Sarcomas are rare cancers, accounting for less than 1% of all adult malignancies, yet they carry a disproportionate burden among children and adolescents. Bone and soft tissue sarcomas in adolescents and young adults are often misdiagnosed and require highly coordinated multimodal treatment. They demand specialist pathology, precise staging, and protocol-based systemic therapy to achieve durable outcomes. Historically, survival rates for patients with metastatic or recurrent disease have remained substantially lower than those seen in localized disease. This highlights the importance of timely diagnosis and specialized multidisciplinary care.
Case of an 18-Year-Old from Nairobi
Shayla (name changed), an 18-year-old from Nairobi, Kenya, arrived in Navi Mumbai with a recurrent swelling in the distal third of her left forearm. In 2021, she had undergone excision of a soft tissue mass at the same site in Kenya. Histopathology at that time had indicated monomorphic synovial sarcoma, but no adjuvant therapy had followed.

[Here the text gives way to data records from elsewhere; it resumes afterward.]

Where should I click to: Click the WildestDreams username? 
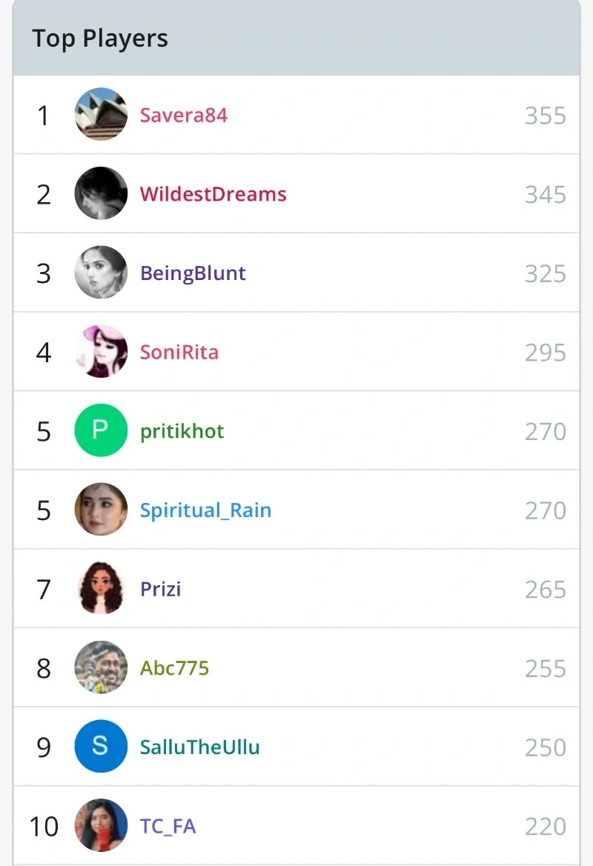(213, 194)
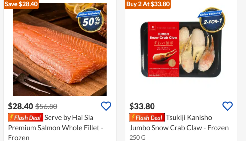Open Tsukiji Kanisho Crab Claw title link

tap(179, 123)
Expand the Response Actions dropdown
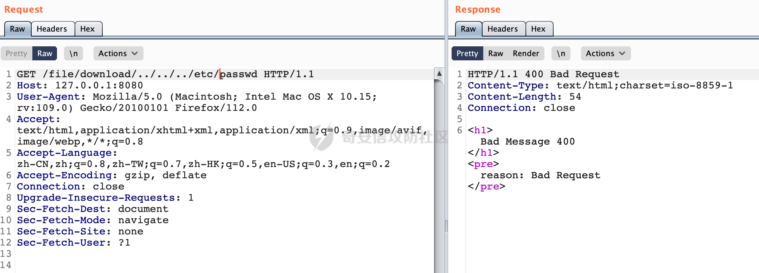The width and height of the screenshot is (759, 273). (605, 53)
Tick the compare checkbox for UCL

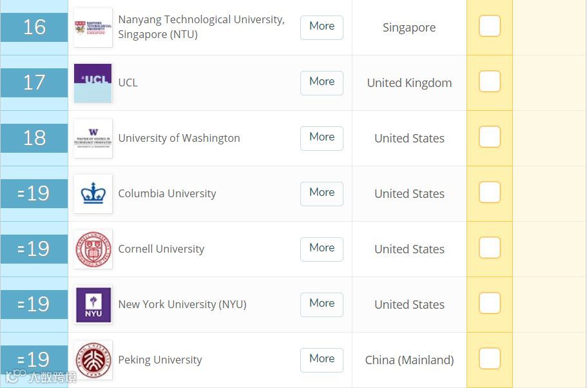pos(490,81)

When the swelling returned, the clinical picture warranted a thorough reevaluation. MRI revealed a 2.3 × 1.9 × 7.6 cm heterogeneously enhancing solid cystic lesion on the dorsal aspect of the forearm. PET-CT confirmed metabolically active disease confined to the forearm, with no distant spread. The localized extent offered a window for definitive intervention, if the diagnosis could be nailed down.
Precision Pathology Changes the Course
Wide local excision and soft tissue reconstruction were performed by the orthopedic oncology team. The specimen was subjected to detailed histopathology and immunohistochemistry, which revealed undifferentiated small round cell sarcoma favoring Ewing sarcoma — a materially different diagnosis from what had been recorded three years earlier. Why was this distinction important? Ewing sarcoma carries its own biological behavior, chemosensitivity profile, and treatment protocol. In this case, the earlier misclassification, and the absence of adjuvant therapy that followed, had likely contributed to the recurrence.
Protocol-Based Treatment, Fully Delivered
Following multidisciplinary review, Shayla was started on adjuvant interval-compressed VAC/IE chemotherapy - vincristine, doxorubicin, cyclophosphamide alternating with ifosfamide and etoposide as per the EFT-2001 protocol. All chemotherapy cycles were completed as planned. Local radiotherapy was administered as consolidation. Fertility preservation counseling was offered prior to initiating treatment; the family declined.
Dr. Jyoti Bajpai, Lead Consultant, Medical and Precision Oncology, Apollo Hospitals Navi Mumbai said: "Shayla's journey is a powerful reminder of why expertise matters. Her initial diagnosis and treatment elsewhere did not fully capture the biological nature of her disease. When she presented to us with recurrence, a detailed pathological and molecular review revealed a different diagnosis that fundamentally changed her treatment plan. With coordinated multidisciplinary care, protocol-based chemotherapy, surgery, and radiotherapy, we were able to treat her with curative intent. Sarcomas are rare cancers, but rarity should never become a barrier to the right treatment. Every patient deserves an accurate diagnosis, expert review, and access to a multidisciplinary team familiar with these complex tumors. The difference between a good outcome and a missed opportunity often lies in getting to the right center at the right time. At Apollo, our commitment is to combine world-class expertise, precision diagnostics, and compassionate care so that every patient has the best possible chance of cure and long-term survival. Globally, only a limited number of centers and specialists manage large volumes of sarcoma patients. Over the years, I have had the privilege of training and working at some of the finest national and international institutions dedicated to cancer care, where we collectively treated thousands of patients, including a substantial number with these rare tumors. That experience has reinforced a simple but important lesson: in sarcoma, the right diagnosis, the right team, and the right treatment strategy can make a profound difference."